Felaket tellallığı yapmıyoruz; rakamlar ortada: 3 trilyon 300 milyar avro kamu borcu, 60 milyar yıllık borç faizi, 170 milyarı aşan bir bütçe açığı ve yüzde 1’in altında büyüyen yani büyümeyen bir ekonomi. Sanayi yatırımlarının durduğu, çiftçinin ve çalışan kesimim perişan, işsiz ve emeklilerin devletin istatistik kurumlarında “yoksul” olarak yer aldığı bir Fransa ile karşı karşıyayız. Fransız İstatistik Enstitüsü INSEE’nin bu yıl yayınladığı rapor da 10 milyon kişinin yoksulluk sınırında yaşadığını ortaya koydu.

Artık kapitalist emperyalist sistem tıkandığı için var olan krizlere karşı çözüm önerileri yok. 2000’li yıllardan beri bu böyle. Düşen hükümetin Başbakanı François Bayrou, yeni bütçede 44 milyar tasarruf öngörüyordu. Bunu, krizin yükünü çalışanın, emeklinin yani yoksul halk kitlelerinin üzerine yıkarak ve kamu harcamalarını kısarak yapmayı öngörüyor. Sağlık, eğitim ve sosyal harcamalarda frene basılacak. Örneğin bütçede sağlık harcamalarından 5 milyar tasarruf yapılacak. Diğer taraftan sözüm ona Rusya tehdidine karşı silahlanmak için askeri harcamaları 4 milyar avro artırıyor bu bütçe. Yine, 2026 yılında tüm devlet çalışanlarının ve emeklilerin maaşlarında artış yapılmayacaktı. Yani kemerler sıkılacaktı. Sendikaların diğer önemli bir talebi de 2023 yılında hükümetin Anayasadan aldığı yetki ile (49-3 maddesi) Meclis’e sunmadan geçirdiği emeklilik reformunun iptal edilerek emeklilik yaşını 60'a geri döndürmek.

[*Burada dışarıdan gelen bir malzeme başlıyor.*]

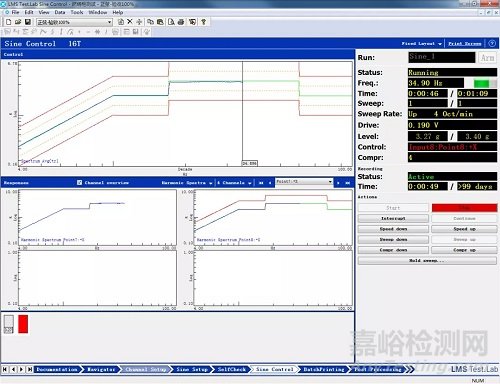Switch to the Sine Setup workflow tab
This screenshot has width=500, height=384.
point(192,369)
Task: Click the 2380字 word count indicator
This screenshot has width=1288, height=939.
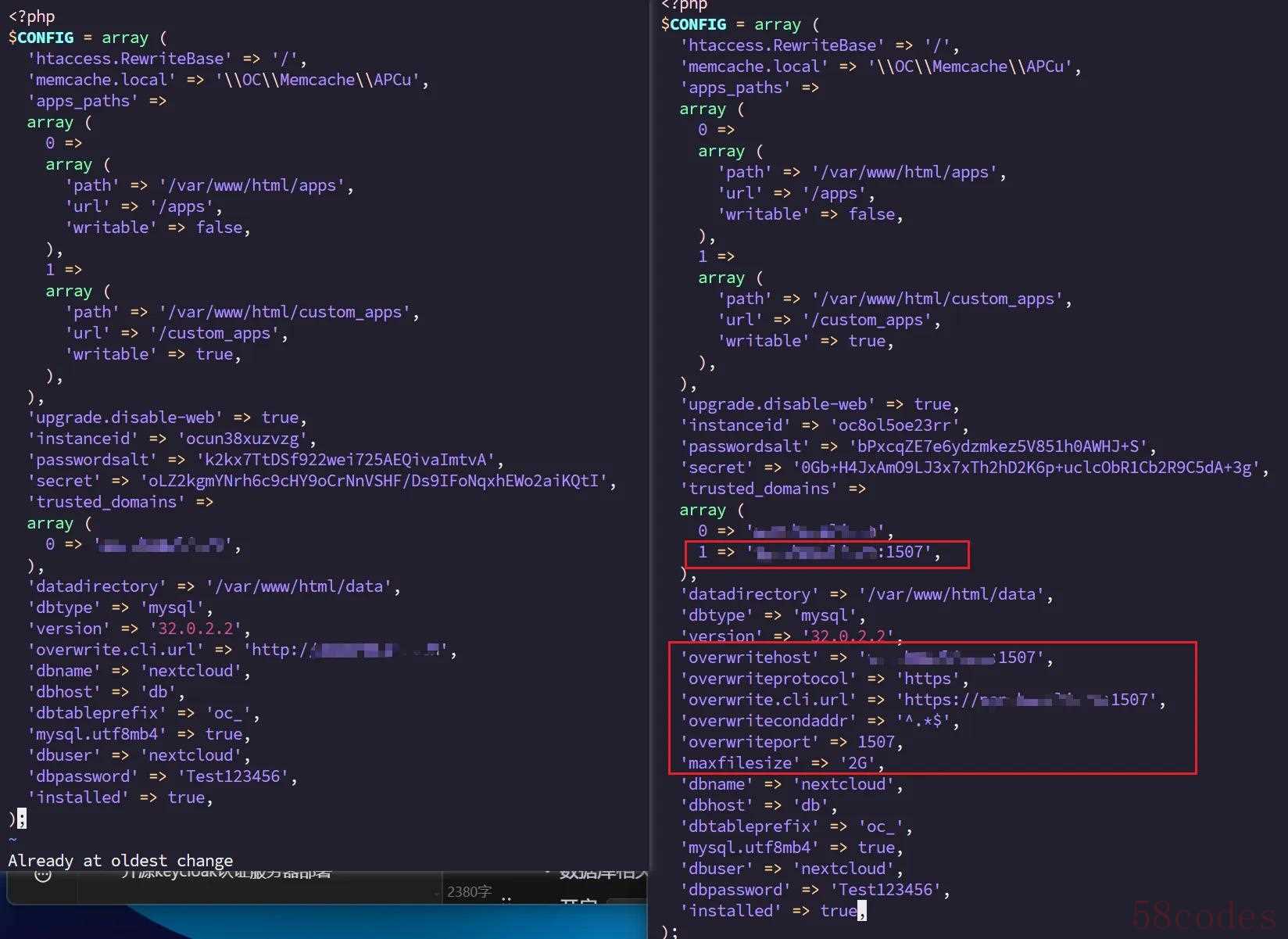Action: 469,891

CFDT Genel Sekreteri Marylise Léon, perşembe öğleden sonra Bastille Meydanı'ndan Nation'a doğru yola çıkan Paris'teki yürüyüş öncesinde basına yaptığı açıklamada “Bugün, hükümete ve Sébastien Lecornu'ya çok net bir uyarıda bulunuyoruz. Mesaj çok açık: bütçe ve çabaların bedelini sadece işçilerin ödemesini istemiyoruz” dedi. CGT Genel Sekreteri Sophie Binet'e göre, “öfke çok büyük, kararlılık da öyle”. “Bütçeyi sokak yazmalı, aksi takdirde sokaklara atılan Lecornu (yeni başbakan) olacak” diye ekledi.

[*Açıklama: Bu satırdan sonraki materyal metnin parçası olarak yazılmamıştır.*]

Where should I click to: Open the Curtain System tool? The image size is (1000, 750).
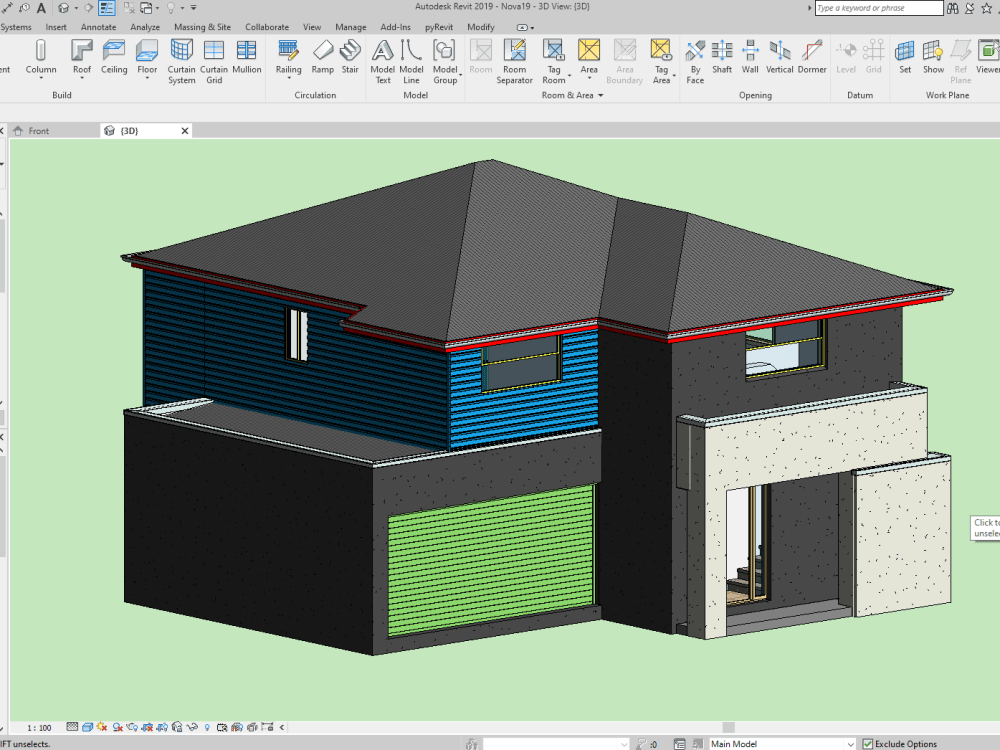tap(181, 62)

Le Monde gazetesinin mikrofon tuttuğu sağlık sektöründen Muriel, “Kamu hastaneleri veya sağlık sektöründe olduğu gibi, her yerde kesintiler yapıldığı ve artık herkese iyi koşullarda tedavi sunulamadığı, yatakların ve acil servislerin kapatıldığı bir duruma gelinmesinden korkuyorum” diyor.
Öğrenci sendikası UNEF Başkan Yardımcısı Salomé Hocquard, “Birçok genç, lisans ve yüksek lisans programlarına giriş için yeterli kontenjan olmadığı için yükseköğretime erişemiyor” diye vurguluyor. Koşullar kötüleşiyor, video dersler artıyor, laboratuvar öğretmenleri tüm öğrencilerin oturabilmesi için sandalye bulmak zorunda kalıyor..." diye ekliyor.

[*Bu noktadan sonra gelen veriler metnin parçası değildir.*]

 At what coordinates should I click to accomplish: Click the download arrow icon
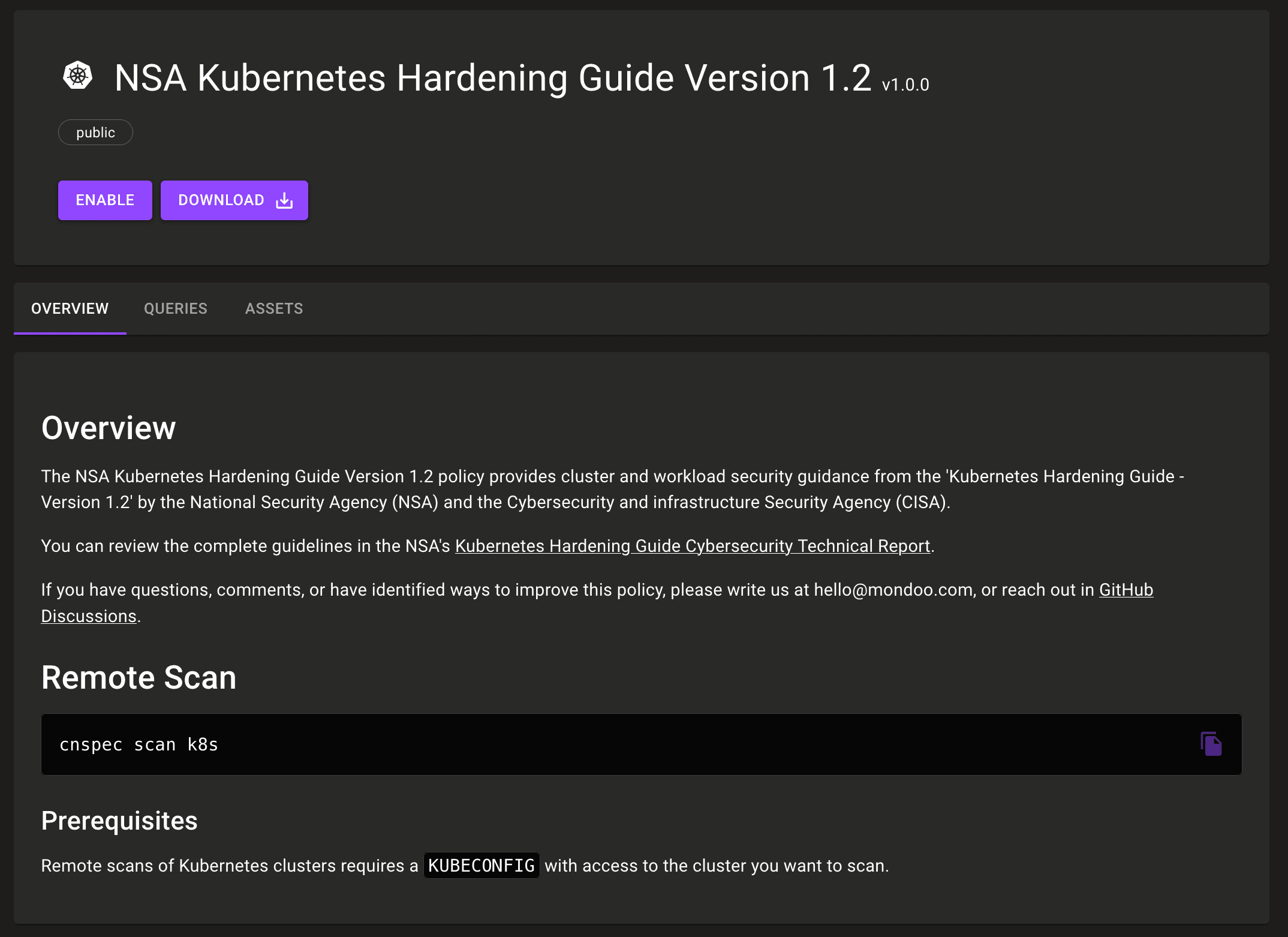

Hükümet düşmeden önce, Başbakanın hazırlanan 2026 bütçesinin içeriğini açıklamasıyla birlikte, önce 10 Eylül’de “Her Şeyi Engelleyelim” çağrısı yapıldı. Hemen ardından da tüm sendika konfederasyonlarının 18 Eylül genel grev çağrısı geldi.
8 Eylül’de hükümet muhalefetin güvensizlik oyu ile düşürüldü ama alınan eylem kararları iptal edilmedi. 9 Eylül’de Cumhurbaşkanı Macron kendi kampından yeni bir başbakan atadı. Hükümette Savunma Bakanı olan Sébastien Lecornu’yu yeni hükümeti kurmakla görevlendirdi. Yeni başbakan adayı daha hükümeti kurmadan bir hafta içinde grev ve protesto eylemleriyle karşılaştı.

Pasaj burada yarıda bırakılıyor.